CREEC Launches Groundbreaking Project to Tackle Urban Heat Stress with Electric Cooking

As Uganda’s cities continue to grow, so do the challenges that come with urbanization — among them, heat stress. For many urban households, institutional kitchens, and restaurants that still rely on biomass fuels like charcoal and firewood, cooking is not only about food; it’s also about enduring sweltering, unhealthy indoor environments.

On August 11, 2025, the Centre for Research in Energy and Energy Conservation (CREEC), in partnership with UKAID and Modern Energy Cooking Services (MECS), launched an ambitious pilot study: “Mitigating Heat Stress through E-Cooking in Urban Uganda.”

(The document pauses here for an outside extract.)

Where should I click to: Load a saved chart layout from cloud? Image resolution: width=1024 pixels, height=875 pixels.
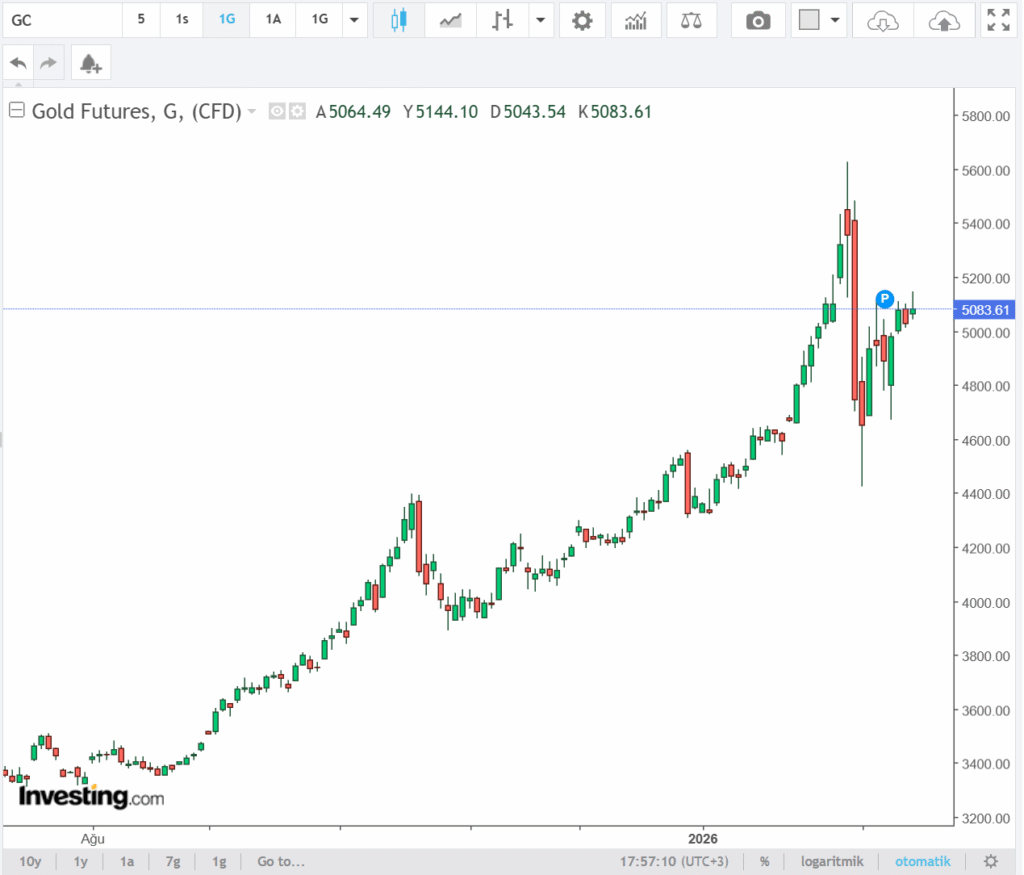(x=882, y=19)
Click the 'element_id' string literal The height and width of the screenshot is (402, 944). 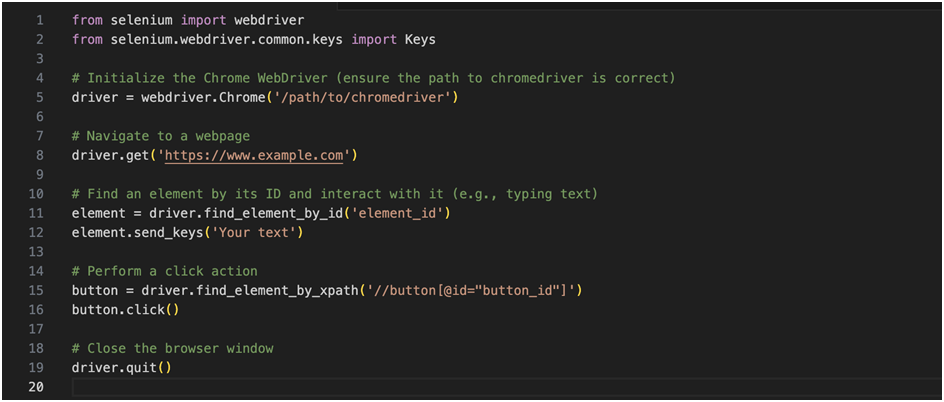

Running until January 21, 2026, the study explores how transitioning from traditional cooking methods to electric cooking can transform lives — making kitchens cooler, households healthier, and cities more resilient.

“Uganda’s cities are heating up not just outside, but inside our homes, restaurants and institutions. Through this project, we will generate critical insights on how electric cooking can make our cities more livable, resilient, and sustainable,”
— Mr. Charles Kayemba, Project Lead, CREEC

This initiative is more than research. It is a step toward evidence-based urban planning and energy policy, ensuring that Uganda’s clean cooking transition also addresses public health and climate resilience.

By testing real-world solutions and collecting data, CREEC and partners aim to show that electric cooking is not only about cutting emissions — it’s about improving daily life and protecting communities from rising urban heat risks.

CREEC calls on policymakers, institutions, innovators, and communities to join hands in shaping a sustainable, heat-resilient future for Uganda.